**To do**
Please repeat, from the entries that follow, the lines from the one containing "Click the pH meter instrument icon" through the one containing "Open the teneo" exactly, adding nothing.
* * * * *
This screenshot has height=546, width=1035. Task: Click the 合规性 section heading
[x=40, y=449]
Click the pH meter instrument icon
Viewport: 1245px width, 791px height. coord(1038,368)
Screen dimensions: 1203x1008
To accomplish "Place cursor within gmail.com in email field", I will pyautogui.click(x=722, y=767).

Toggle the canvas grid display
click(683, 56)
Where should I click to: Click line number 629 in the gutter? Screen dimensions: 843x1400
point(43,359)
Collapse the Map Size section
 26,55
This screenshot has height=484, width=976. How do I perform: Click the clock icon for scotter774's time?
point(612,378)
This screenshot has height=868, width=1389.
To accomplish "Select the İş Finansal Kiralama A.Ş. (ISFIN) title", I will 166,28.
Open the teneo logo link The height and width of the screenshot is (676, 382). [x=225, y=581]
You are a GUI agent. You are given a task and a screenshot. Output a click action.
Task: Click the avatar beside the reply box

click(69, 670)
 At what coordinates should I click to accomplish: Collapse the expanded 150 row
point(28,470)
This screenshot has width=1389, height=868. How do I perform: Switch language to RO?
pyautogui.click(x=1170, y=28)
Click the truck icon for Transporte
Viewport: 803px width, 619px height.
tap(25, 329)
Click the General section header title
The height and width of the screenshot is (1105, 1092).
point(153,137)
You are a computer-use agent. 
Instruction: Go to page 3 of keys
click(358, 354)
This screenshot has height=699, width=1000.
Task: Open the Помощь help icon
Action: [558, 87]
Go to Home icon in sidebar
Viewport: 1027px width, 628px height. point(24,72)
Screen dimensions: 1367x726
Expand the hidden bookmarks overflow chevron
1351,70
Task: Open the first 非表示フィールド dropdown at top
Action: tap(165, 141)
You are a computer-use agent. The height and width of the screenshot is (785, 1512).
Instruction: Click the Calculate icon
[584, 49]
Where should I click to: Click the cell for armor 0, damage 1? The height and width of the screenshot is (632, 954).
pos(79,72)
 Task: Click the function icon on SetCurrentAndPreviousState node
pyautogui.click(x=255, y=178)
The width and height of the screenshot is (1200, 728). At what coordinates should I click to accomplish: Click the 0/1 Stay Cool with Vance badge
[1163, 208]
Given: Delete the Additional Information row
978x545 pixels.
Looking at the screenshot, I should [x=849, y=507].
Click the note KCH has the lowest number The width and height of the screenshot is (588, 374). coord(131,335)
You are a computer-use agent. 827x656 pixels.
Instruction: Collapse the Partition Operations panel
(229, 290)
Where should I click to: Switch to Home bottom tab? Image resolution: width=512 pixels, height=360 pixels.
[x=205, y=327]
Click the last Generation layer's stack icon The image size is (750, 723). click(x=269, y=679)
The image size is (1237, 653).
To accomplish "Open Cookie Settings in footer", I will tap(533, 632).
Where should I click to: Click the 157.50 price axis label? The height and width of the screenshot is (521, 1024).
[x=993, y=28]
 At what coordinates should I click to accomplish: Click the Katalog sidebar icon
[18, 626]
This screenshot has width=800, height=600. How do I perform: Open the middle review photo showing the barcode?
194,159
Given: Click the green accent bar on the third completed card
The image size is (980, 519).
* * * * *
**Task solution**
Click the pH meter instrument icon
Viewport: 1245px width, 791px height. coord(1038,368)
Screen dimensions: 1203x1008
To accomplish "Place cursor within gmail.com in email field", I will pyautogui.click(x=722, y=767).

Toggle the canvas grid display
click(683, 56)
Where should I click to: Click line number 629 in the gutter? Screen dimensions: 843x1400
point(43,359)
Collapse the Map Size section
 26,55
This screenshot has height=484, width=976. How do I perform: Click the clock icon for scotter774's time?
point(612,378)
This screenshot has height=868, width=1389.
To accomplish "Select the İş Finansal Kiralama A.Ş. (ISFIN) title", I will 166,28.
Open the teneo logo link The height and width of the screenshot is (676, 382). [x=225, y=581]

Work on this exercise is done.